Data on locating visible targets
-------

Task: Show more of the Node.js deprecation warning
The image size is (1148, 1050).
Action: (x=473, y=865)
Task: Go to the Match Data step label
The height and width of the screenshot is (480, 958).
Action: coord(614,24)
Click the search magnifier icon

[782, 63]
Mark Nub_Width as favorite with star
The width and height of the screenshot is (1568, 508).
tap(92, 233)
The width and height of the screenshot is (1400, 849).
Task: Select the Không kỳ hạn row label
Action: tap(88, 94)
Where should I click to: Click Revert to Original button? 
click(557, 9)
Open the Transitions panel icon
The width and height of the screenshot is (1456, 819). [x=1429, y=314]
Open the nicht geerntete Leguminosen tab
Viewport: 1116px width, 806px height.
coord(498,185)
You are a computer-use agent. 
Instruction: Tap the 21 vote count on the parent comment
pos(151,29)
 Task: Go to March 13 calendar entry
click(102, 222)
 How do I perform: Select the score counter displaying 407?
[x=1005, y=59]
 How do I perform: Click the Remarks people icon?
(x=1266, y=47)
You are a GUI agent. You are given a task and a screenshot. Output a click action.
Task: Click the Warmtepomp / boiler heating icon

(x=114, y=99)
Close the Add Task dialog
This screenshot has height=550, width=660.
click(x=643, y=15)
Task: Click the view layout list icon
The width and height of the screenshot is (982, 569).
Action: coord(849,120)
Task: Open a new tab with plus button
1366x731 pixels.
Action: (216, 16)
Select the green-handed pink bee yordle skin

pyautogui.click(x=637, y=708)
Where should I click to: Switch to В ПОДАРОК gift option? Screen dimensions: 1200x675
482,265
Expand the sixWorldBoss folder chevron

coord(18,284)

-------

Transcribe verbatim every line of the data, starting at the line that contains "How do I perform: Select" and ending at the last line of the data, with both ends included.

**RESULT**
 How do I perform: Select the score counter displaying 407?
[x=1005, y=59]
 How do I perform: Click the Remarks people icon?
(x=1266, y=47)
You are a GUI agent. You are given a task and a screenshot. Output a click action.
Task: Click the Warmtepomp / boiler heating icon

(x=114, y=99)
Close the Add Task dialog
This screenshot has height=550, width=660.
click(x=643, y=15)
Task: Click the view layout list icon
The width and height of the screenshot is (982, 569).
Action: coord(849,120)
Task: Open a new tab with plus button
1366x731 pixels.
Action: (216, 16)
Select the green-handed pink bee yordle skin

pyautogui.click(x=637, y=708)
Where should I click to: Switch to В ПОДАРОК gift option? Screen dimensions: 1200x675
482,265
Expand the sixWorldBoss folder chevron

coord(18,284)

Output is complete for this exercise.